● Task to carry out
Reproduce the listing below word for word, from its first line through its last.

═══ Provided information ═══

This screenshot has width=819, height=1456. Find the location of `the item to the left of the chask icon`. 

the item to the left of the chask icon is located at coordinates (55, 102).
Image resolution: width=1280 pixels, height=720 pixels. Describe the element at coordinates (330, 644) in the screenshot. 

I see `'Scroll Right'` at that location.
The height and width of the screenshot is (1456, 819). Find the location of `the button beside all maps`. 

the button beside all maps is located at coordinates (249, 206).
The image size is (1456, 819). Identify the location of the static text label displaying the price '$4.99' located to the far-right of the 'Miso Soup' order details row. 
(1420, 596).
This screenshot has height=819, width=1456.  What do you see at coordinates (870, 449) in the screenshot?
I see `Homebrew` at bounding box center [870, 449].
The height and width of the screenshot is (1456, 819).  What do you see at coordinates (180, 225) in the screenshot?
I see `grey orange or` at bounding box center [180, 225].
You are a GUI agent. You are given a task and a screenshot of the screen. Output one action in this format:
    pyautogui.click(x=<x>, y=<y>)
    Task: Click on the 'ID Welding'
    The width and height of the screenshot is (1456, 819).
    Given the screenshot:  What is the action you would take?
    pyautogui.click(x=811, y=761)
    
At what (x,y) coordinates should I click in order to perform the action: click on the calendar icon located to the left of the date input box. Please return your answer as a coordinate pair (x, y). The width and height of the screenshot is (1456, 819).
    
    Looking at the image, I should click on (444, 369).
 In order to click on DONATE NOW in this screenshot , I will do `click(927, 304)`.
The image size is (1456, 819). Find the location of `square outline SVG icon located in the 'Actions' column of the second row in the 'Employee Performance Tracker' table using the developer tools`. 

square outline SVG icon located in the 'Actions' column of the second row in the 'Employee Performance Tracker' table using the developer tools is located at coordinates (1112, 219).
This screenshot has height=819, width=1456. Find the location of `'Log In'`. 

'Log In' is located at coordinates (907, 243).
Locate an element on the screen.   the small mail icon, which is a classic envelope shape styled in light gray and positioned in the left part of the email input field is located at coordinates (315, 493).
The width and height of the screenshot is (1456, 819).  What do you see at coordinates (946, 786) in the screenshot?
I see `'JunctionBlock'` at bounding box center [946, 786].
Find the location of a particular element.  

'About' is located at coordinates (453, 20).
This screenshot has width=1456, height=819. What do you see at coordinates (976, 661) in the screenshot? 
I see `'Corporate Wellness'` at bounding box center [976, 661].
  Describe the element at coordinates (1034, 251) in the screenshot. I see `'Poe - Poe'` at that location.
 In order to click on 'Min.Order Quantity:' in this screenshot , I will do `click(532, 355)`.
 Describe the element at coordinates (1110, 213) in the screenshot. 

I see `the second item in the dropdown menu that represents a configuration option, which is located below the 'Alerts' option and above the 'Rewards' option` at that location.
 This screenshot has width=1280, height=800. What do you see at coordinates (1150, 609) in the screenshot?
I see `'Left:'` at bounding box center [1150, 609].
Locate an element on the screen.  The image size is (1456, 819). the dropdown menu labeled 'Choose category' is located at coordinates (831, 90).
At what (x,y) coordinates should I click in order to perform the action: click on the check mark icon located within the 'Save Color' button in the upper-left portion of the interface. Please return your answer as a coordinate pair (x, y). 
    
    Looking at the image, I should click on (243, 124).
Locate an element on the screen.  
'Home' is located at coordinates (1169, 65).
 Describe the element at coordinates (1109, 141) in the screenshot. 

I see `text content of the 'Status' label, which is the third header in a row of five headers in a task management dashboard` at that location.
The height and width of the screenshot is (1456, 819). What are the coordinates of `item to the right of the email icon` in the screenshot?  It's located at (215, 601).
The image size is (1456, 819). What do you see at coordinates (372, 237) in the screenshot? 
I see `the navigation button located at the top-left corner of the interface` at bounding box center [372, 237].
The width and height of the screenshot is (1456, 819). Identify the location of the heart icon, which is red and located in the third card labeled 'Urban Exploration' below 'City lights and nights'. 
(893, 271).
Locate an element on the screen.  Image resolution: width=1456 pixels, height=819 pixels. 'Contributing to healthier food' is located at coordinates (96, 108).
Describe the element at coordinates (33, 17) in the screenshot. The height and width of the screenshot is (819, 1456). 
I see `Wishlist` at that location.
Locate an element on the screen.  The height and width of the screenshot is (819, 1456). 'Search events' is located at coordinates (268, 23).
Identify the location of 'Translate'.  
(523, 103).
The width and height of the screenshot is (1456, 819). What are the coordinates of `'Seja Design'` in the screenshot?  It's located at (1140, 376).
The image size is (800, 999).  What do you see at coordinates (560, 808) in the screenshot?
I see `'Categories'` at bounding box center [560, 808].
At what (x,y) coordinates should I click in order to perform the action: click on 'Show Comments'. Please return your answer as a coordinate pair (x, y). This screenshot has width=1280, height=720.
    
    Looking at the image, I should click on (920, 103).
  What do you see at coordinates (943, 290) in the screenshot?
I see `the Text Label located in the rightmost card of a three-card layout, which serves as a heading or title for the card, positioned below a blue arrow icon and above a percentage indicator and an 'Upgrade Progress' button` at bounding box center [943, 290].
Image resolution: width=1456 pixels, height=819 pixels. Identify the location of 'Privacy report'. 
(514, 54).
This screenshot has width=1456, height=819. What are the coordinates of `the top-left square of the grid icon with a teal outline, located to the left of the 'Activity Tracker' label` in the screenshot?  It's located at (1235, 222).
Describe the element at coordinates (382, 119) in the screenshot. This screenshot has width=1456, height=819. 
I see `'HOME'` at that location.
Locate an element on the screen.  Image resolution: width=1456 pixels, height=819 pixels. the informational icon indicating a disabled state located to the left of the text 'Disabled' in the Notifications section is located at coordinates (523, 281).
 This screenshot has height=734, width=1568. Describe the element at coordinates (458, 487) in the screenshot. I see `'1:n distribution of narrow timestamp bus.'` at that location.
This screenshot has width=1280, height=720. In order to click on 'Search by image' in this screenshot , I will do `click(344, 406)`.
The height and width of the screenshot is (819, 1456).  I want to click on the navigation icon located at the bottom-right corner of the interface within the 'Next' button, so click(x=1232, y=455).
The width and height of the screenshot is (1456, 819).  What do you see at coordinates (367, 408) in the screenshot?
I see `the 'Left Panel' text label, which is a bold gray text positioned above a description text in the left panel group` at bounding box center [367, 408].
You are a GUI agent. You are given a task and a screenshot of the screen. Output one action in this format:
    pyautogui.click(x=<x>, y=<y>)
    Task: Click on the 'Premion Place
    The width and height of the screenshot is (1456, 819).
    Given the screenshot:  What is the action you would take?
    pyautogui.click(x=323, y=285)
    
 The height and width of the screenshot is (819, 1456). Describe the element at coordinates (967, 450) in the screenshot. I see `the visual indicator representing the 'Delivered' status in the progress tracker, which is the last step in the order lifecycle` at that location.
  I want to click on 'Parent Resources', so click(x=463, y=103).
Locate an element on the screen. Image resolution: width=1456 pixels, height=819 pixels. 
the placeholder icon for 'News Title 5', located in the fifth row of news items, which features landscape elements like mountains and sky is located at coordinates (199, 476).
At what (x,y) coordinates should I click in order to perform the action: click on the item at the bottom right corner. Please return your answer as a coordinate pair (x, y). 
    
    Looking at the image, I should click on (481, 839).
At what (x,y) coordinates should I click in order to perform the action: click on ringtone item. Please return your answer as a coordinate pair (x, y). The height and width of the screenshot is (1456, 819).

═══

● Solved exercise
This screenshot has width=819, height=1456. Find the location of `the item to the left of the chask icon`. 

the item to the left of the chask icon is located at coordinates (55, 102).
Image resolution: width=1280 pixels, height=720 pixels. Describe the element at coordinates (330, 644) in the screenshot. 

I see `'Scroll Right'` at that location.
The height and width of the screenshot is (1456, 819). Find the location of `the button beside all maps`. 

the button beside all maps is located at coordinates (249, 206).
The image size is (1456, 819). Identify the location of the static text label displaying the price '$4.99' located to the far-right of the 'Miso Soup' order details row. 
(1420, 596).
This screenshot has height=819, width=1456.  What do you see at coordinates (870, 449) in the screenshot?
I see `Homebrew` at bounding box center [870, 449].
The height and width of the screenshot is (1456, 819).  What do you see at coordinates (180, 225) in the screenshot?
I see `grey orange or` at bounding box center [180, 225].
You are a GUI agent. You are given a task and a screenshot of the screen. Output one action in this format:
    pyautogui.click(x=<x>, y=<y>)
    Task: Click on the 'ID Welding'
    The width and height of the screenshot is (1456, 819).
    Given the screenshot:  What is the action you would take?
    pyautogui.click(x=811, y=761)
    
At what (x,y) coordinates should I click in order to perform the action: click on the calendar icon located to the left of the date input box. Please return your answer as a coordinate pair (x, y). The width and height of the screenshot is (1456, 819).
    
    Looking at the image, I should click on (444, 369).
 In order to click on DONATE NOW in this screenshot , I will do `click(927, 304)`.
The image size is (1456, 819). Find the location of `square outline SVG icon located in the 'Actions' column of the second row in the 'Employee Performance Tracker' table using the developer tools`. 

square outline SVG icon located in the 'Actions' column of the second row in the 'Employee Performance Tracker' table using the developer tools is located at coordinates (1112, 219).
This screenshot has height=819, width=1456. Find the location of `'Log In'`. 

'Log In' is located at coordinates (907, 243).
Locate an element on the screen.   the small mail icon, which is a classic envelope shape styled in light gray and positioned in the left part of the email input field is located at coordinates (315, 493).
The width and height of the screenshot is (1456, 819).  What do you see at coordinates (946, 786) in the screenshot?
I see `'JunctionBlock'` at bounding box center [946, 786].
Find the location of a particular element.  

'About' is located at coordinates (453, 20).
This screenshot has width=1456, height=819. What do you see at coordinates (976, 661) in the screenshot? 
I see `'Corporate Wellness'` at bounding box center [976, 661].
  Describe the element at coordinates (1034, 251) in the screenshot. I see `'Poe - Poe'` at that location.
 In order to click on 'Min.Order Quantity:' in this screenshot , I will do `click(532, 355)`.
 Describe the element at coordinates (1110, 213) in the screenshot. 

I see `the second item in the dropdown menu that represents a configuration option, which is located below the 'Alerts' option and above the 'Rewards' option` at that location.
 This screenshot has width=1280, height=800. What do you see at coordinates (1150, 609) in the screenshot?
I see `'Left:'` at bounding box center [1150, 609].
Locate an element on the screen.  The image size is (1456, 819). the dropdown menu labeled 'Choose category' is located at coordinates (831, 90).
At what (x,y) coordinates should I click in order to perform the action: click on the check mark icon located within the 'Save Color' button in the upper-left portion of the interface. Please return your answer as a coordinate pair (x, y). 
    
    Looking at the image, I should click on (243, 124).
Locate an element on the screen.  
'Home' is located at coordinates (1169, 65).
 Describe the element at coordinates (1109, 141) in the screenshot. 

I see `text content of the 'Status' label, which is the third header in a row of five headers in a task management dashboard` at that location.
The height and width of the screenshot is (1456, 819). What are the coordinates of `item to the right of the email icon` in the screenshot?  It's located at (215, 601).
The image size is (1456, 819). What do you see at coordinates (372, 237) in the screenshot? 
I see `the navigation button located at the top-left corner of the interface` at bounding box center [372, 237].
The width and height of the screenshot is (1456, 819). Identify the location of the heart icon, which is red and located in the third card labeled 'Urban Exploration' below 'City lights and nights'. 
(893, 271).
Locate an element on the screen.  Image resolution: width=1456 pixels, height=819 pixels. 'Contributing to healthier food' is located at coordinates (96, 108).
Describe the element at coordinates (33, 17) in the screenshot. The height and width of the screenshot is (819, 1456). 
I see `Wishlist` at that location.
Locate an element on the screen.  The height and width of the screenshot is (819, 1456). 'Search events' is located at coordinates (268, 23).
Identify the location of 'Translate'.  
(523, 103).
The width and height of the screenshot is (1456, 819). What are the coordinates of `'Seja Design'` in the screenshot?  It's located at (1140, 376).
The image size is (800, 999).  What do you see at coordinates (560, 808) in the screenshot?
I see `'Categories'` at bounding box center [560, 808].
At what (x,y) coordinates should I click in order to perform the action: click on 'Show Comments'. Please return your answer as a coordinate pair (x, y). This screenshot has width=1280, height=720.
    
    Looking at the image, I should click on (920, 103).
  What do you see at coordinates (943, 290) in the screenshot?
I see `the Text Label located in the rightmost card of a three-card layout, which serves as a heading or title for the card, positioned below a blue arrow icon and above a percentage indicator and an 'Upgrade Progress' button` at bounding box center [943, 290].
Image resolution: width=1456 pixels, height=819 pixels. Identify the location of 'Privacy report'. 
(514, 54).
This screenshot has width=1456, height=819. What are the coordinates of `the top-left square of the grid icon with a teal outline, located to the left of the 'Activity Tracker' label` in the screenshot?  It's located at (1235, 222).
Describe the element at coordinates (382, 119) in the screenshot. This screenshot has width=1456, height=819. 
I see `'HOME'` at that location.
Locate an element on the screen.  Image resolution: width=1456 pixels, height=819 pixels. the informational icon indicating a disabled state located to the left of the text 'Disabled' in the Notifications section is located at coordinates (523, 281).
 This screenshot has height=734, width=1568. Describe the element at coordinates (458, 487) in the screenshot. I see `'1:n distribution of narrow timestamp bus.'` at that location.
This screenshot has width=1280, height=720. In order to click on 'Search by image' in this screenshot , I will do `click(344, 406)`.
The height and width of the screenshot is (819, 1456).  I want to click on the navigation icon located at the bottom-right corner of the interface within the 'Next' button, so click(x=1232, y=455).
The width and height of the screenshot is (1456, 819).  What do you see at coordinates (367, 408) in the screenshot?
I see `the 'Left Panel' text label, which is a bold gray text positioned above a description text in the left panel group` at bounding box center [367, 408].
You are a GUI agent. You are given a task and a screenshot of the screen. Output one action in this format:
    pyautogui.click(x=<x>, y=<y>)
    Task: Click on the 'Premion Place
    The width and height of the screenshot is (1456, 819).
    Given the screenshot:  What is the action you would take?
    pyautogui.click(x=323, y=285)
    
 The height and width of the screenshot is (819, 1456). Describe the element at coordinates (967, 450) in the screenshot. I see `the visual indicator representing the 'Delivered' status in the progress tracker, which is the last step in the order lifecycle` at that location.
  I want to click on 'Parent Resources', so click(x=463, y=103).
Locate an element on the screen. Image resolution: width=1456 pixels, height=819 pixels. 
the placeholder icon for 'News Title 5', located in the fifth row of news items, which features landscape elements like mountains and sky is located at coordinates (199, 476).
At what (x,y) coordinates should I click in order to perform the action: click on the item at the bottom right corner. Please return your answer as a coordinate pair (x, y). 
    
    Looking at the image, I should click on (481, 839).
At what (x,y) coordinates should I click in order to perform the action: click on ringtone item. Please return your answer as a coordinate pair (x, y). The height and width of the screenshot is (1456, 819).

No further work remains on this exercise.